- Born: 5 October 1944 Ponce, Puerto Rico
- Died: 31 October 2011 (aged 67) Mayagüez, Puerto Rico
- Occupation: Journalist
- Notable credit: Investigative reporter (El Vocero)

= Tomás de Jesús Mangual =

Puerto Rican investigative reporter

Tomás de Jesús Mangual (5 October 1944 – 31 October 2011) was a Puerto Rican investigative reporter who worked for El Vocero, a well-known newspaper in Puerto Rico.

==Career==
Mangual served in the United States Army during the Vietnam War era. Joined El Vocero, a well-known Puerto Rican newspaper, during the 1970s. While he was not the only reporter covering crime stories for El Vocero, his name was the most recognizable. His trademark was the usage of Puerto Rican slang terms, such as Corrió como alma que lleva al Diablo (The person ran like a soul possessed by the Devil). Another one of his stories began with "A well-aimed stab to the heart..." His writing style earned him awards, but also criticism.

==Criminal libel laws of Puerto Rico lawsuit==
For many years, Mangual investigated crimes committed by politicians and police officers and was told he would be sued for libel by those he was investigating. In response, in 2003 Mangual became party to a lawsuit that said Puerto Rico's criminal libel laws were against Freedom of the Press. The lawsuit resulted in the criminal libel laws of Puerto Rico being struck down for being unconstitutional. This was on the grounds that the court ruled that the law failed to protect freedom of the press on three grounds.

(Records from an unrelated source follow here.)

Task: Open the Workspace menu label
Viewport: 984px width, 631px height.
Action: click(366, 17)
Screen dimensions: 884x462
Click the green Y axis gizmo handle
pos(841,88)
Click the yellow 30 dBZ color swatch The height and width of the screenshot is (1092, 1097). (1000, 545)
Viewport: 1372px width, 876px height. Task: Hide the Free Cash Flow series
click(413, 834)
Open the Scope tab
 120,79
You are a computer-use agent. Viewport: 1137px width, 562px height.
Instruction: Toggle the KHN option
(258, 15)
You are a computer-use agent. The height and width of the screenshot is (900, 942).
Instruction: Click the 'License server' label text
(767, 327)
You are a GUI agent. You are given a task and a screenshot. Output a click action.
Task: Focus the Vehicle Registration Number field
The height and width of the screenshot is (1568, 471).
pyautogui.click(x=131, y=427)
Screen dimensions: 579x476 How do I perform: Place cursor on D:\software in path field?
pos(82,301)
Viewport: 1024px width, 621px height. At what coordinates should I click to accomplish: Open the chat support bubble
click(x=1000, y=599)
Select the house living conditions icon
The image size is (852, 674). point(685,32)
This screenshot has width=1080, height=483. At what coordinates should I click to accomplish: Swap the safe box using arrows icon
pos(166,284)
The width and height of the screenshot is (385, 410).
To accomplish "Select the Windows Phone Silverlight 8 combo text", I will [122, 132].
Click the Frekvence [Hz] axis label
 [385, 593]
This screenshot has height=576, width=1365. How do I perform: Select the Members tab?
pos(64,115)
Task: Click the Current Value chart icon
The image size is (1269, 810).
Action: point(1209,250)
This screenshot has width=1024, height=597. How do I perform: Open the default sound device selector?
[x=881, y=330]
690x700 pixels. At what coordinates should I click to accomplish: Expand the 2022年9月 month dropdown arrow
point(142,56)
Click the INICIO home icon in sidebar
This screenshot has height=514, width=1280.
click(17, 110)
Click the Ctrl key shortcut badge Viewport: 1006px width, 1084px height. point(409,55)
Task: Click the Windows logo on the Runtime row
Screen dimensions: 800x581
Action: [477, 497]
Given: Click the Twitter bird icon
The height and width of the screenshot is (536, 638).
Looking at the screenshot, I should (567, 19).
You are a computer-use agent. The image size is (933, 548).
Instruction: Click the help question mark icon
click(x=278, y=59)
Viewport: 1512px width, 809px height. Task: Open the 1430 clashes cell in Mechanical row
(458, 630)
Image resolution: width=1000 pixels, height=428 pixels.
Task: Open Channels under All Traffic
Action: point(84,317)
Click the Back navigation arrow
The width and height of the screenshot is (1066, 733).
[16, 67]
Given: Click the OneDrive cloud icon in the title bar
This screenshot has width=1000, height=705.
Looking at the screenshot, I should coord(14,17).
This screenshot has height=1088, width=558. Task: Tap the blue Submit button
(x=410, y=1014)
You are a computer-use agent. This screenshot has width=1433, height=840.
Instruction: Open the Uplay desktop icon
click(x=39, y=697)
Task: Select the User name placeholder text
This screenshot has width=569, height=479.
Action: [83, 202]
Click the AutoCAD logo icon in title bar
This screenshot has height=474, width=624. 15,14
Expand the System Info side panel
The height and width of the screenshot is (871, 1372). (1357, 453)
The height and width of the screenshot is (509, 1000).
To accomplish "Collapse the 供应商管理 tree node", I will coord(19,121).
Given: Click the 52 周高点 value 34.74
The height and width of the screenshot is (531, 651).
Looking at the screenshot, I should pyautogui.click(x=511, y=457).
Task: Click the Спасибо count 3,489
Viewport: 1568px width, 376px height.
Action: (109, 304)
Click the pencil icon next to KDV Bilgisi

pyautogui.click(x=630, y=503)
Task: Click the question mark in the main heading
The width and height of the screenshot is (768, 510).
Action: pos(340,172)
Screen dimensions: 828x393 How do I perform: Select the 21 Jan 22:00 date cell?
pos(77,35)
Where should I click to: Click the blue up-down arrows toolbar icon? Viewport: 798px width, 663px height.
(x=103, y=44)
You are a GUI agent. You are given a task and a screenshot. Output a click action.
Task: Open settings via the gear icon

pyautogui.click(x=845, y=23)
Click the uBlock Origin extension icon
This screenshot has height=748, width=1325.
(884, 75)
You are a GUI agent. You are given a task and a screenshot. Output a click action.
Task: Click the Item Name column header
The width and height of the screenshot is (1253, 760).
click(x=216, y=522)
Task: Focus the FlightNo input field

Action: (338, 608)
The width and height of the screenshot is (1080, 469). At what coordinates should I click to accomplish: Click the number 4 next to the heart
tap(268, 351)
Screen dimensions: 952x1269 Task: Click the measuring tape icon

They were that actual malice needs to be proved in libel cases, the law did not allow for the truth to be a valid defence and that the law's requirement that reporting be "fair" as well as accurate was too restrictive under the First Amendment.

Mangual died on 31 October 2011 at the age of 67 at an elderly home in Mayaguez and was interred at the Las Mercedes Cemetery in Ponce, Puerto Rico.